Content starts

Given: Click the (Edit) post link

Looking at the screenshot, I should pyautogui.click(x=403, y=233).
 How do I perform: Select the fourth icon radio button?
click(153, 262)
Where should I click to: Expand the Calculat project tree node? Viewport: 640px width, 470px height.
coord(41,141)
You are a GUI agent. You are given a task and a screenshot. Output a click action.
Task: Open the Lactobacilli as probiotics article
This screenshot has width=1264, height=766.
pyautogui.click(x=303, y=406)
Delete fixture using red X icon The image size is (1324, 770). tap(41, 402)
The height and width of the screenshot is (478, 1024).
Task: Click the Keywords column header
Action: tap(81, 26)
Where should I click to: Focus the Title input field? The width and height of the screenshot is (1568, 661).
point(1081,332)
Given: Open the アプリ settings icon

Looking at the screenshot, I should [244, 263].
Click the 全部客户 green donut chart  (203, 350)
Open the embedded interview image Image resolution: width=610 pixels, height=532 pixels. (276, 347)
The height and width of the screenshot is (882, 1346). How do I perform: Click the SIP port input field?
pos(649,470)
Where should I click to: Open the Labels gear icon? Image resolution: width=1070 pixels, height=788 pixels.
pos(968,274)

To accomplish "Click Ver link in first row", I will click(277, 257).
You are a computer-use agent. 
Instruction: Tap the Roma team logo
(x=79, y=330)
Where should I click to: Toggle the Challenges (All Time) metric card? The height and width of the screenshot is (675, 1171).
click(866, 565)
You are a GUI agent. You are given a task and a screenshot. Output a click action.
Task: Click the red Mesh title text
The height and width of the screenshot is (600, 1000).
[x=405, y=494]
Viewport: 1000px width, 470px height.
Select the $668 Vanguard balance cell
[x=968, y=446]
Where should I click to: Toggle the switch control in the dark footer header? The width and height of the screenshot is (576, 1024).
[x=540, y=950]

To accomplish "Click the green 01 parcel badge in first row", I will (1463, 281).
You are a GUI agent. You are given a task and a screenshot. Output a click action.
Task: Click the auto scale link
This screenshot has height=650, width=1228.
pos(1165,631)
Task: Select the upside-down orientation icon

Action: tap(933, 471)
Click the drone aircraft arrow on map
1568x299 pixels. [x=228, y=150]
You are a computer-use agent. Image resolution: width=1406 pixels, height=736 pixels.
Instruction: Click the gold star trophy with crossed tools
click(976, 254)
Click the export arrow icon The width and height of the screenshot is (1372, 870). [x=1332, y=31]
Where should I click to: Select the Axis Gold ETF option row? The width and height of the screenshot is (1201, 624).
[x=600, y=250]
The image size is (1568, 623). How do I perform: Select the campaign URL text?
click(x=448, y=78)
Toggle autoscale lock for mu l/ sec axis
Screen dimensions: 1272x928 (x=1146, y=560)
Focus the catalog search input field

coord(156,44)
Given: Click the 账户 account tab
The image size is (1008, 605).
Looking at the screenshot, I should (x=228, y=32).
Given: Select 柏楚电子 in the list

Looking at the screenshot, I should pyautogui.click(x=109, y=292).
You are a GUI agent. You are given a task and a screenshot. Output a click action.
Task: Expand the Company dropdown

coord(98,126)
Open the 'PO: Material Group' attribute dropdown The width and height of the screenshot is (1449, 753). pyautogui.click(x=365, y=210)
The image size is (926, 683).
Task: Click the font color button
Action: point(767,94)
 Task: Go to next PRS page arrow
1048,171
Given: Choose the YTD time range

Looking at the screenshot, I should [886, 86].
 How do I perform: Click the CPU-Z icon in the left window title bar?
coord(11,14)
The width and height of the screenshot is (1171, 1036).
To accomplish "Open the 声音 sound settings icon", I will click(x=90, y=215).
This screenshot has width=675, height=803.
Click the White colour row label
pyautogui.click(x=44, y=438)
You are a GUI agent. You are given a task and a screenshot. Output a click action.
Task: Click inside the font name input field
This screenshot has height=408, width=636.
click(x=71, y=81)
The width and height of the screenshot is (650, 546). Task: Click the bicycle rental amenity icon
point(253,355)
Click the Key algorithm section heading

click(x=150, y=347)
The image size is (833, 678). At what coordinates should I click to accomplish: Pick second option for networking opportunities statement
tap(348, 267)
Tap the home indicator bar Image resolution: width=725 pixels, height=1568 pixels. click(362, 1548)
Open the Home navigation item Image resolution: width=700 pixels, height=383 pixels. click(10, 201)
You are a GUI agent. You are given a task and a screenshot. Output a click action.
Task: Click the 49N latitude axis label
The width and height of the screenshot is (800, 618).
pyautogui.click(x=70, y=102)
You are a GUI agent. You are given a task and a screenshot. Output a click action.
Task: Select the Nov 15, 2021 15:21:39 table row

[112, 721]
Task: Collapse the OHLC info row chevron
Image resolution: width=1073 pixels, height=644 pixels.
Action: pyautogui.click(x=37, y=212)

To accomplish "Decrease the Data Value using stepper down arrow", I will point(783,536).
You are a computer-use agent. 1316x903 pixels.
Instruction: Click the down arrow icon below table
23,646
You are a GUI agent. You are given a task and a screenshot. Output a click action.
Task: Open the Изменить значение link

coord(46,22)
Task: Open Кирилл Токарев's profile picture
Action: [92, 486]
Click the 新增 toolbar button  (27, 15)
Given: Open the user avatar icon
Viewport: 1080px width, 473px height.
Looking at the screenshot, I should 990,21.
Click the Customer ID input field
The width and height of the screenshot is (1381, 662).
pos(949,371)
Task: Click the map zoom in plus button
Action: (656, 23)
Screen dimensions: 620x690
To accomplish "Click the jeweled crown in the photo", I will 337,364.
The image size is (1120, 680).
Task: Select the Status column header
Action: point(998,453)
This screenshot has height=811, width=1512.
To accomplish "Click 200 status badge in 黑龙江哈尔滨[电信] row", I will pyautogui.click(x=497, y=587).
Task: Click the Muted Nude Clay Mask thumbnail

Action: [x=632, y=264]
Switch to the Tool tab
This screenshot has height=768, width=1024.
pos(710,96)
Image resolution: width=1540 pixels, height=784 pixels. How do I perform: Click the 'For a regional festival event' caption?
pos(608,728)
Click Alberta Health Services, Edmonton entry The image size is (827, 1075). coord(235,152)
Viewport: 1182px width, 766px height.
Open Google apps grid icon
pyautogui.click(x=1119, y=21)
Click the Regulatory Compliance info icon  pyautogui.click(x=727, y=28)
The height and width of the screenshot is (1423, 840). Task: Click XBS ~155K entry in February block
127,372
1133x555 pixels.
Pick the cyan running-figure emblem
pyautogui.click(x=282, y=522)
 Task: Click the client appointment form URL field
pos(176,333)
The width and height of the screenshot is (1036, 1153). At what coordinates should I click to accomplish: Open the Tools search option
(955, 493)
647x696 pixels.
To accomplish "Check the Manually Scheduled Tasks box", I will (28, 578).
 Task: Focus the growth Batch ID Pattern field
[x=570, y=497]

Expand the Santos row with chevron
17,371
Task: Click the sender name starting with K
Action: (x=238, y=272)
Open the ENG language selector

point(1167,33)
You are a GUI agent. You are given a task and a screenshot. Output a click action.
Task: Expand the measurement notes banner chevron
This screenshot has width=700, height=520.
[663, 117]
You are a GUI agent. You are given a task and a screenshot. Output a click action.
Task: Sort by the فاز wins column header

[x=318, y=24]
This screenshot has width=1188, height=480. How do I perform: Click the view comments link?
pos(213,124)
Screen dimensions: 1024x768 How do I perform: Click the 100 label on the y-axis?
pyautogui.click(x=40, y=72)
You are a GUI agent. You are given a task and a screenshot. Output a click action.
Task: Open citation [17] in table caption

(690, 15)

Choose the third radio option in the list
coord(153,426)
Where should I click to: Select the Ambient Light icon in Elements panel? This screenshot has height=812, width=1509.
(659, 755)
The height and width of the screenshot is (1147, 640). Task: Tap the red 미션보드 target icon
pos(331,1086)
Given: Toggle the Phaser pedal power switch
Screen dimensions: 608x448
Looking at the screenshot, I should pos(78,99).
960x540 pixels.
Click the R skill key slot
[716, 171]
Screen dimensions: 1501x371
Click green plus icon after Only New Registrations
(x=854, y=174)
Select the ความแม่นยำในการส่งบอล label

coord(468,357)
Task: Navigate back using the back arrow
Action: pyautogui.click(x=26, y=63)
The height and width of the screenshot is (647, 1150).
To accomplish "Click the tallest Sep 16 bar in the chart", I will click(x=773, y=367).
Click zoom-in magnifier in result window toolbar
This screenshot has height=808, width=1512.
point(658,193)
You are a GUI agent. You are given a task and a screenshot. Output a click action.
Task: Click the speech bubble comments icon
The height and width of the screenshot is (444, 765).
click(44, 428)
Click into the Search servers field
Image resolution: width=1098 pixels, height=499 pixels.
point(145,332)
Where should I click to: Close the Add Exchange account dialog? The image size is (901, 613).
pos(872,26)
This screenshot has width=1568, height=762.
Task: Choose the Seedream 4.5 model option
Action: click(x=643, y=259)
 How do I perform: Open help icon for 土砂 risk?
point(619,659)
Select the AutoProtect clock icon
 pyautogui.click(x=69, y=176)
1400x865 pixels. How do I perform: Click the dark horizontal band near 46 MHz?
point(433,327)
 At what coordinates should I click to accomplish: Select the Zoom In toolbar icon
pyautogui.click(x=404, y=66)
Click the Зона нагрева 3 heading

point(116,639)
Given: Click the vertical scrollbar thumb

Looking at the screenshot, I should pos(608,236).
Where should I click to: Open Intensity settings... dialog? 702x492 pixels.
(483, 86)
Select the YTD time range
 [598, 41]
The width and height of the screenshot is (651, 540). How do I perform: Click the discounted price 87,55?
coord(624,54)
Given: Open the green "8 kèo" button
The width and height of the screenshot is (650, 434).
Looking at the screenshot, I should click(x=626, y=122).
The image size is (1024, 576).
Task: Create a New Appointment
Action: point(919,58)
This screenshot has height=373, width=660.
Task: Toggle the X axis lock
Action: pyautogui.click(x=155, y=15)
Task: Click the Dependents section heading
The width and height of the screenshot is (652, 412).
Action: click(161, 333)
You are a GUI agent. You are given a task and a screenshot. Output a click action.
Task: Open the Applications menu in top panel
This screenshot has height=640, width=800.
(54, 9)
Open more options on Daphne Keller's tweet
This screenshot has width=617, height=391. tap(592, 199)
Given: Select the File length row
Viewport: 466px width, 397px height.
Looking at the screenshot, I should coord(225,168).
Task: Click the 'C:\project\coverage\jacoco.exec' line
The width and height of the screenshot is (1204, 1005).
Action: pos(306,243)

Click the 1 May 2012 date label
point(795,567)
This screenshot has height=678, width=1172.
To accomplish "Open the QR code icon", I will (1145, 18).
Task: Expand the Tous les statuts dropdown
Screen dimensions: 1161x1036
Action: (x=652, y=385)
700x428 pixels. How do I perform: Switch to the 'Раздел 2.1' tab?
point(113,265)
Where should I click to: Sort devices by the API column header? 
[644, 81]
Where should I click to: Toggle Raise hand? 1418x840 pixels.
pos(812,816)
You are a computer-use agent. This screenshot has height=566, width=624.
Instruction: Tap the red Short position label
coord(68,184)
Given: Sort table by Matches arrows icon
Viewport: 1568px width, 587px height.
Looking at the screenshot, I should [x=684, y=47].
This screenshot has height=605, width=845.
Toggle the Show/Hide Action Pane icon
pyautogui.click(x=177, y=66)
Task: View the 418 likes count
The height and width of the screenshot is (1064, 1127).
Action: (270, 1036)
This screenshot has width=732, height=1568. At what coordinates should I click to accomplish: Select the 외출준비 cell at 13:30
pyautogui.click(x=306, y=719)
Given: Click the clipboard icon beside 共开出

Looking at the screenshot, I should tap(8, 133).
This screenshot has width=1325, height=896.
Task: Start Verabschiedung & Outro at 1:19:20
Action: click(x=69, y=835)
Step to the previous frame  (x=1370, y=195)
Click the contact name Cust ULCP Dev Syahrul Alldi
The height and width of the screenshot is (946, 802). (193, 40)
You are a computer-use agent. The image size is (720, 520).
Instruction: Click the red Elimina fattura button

Content ends

Note every line of the entries in which "info" appears, and copy it down.

Task: Collapse the OHLC info row chevron
Click the Regulatory Compliance info icon  pyautogui.click(x=727, y=28)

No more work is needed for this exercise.